For months, Ebola had been a faraway worry, a concern but not a threat to the Brockelman family.
Then, one by one, relief workers started to leave Sierra Leone. Medical workers. Support staff. Other missionaries.
When Ebola finally landed near their home in a rural part of the Freetown peninsula, the Brockelmans decided it was time to return to Texas.
“We love Sierra Leone. It is our home,” Becky Brockelman said recently at her mother-in-law’s house in Sherman. “But as this thing began to spread, the rumors began to flare.”

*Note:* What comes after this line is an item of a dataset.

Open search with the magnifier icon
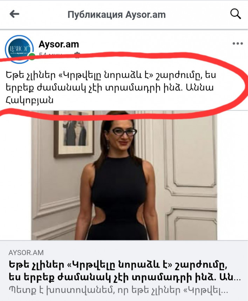Screen dimensions: 248x301 [x=235, y=14]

The deadly Ebola virus was erupting throughout West Africa, with Sierra Leone and neighboring Liberia and Guinea the hardest hit. The disease was virtually uncontrolled and thousands of people were dying across the region. The meager medical centers were overwhelmed by the disease, and the Brockelmans realized they would have few options if they became ill.
The couple, Baptist missionaries, came back to Texas in early August with the Sierra Leonean boy they are adopting. They isolated themselves for 21 days, to ensure they had not contracted the deadly disease, and tried to wait out the epidemic.
But their hearts won out. Not even Ebola can keep them from their life’s work in West Africa.

But why?

Why do they feel such a strong calling to return to Sierra Leone? That was my question as I kept reading.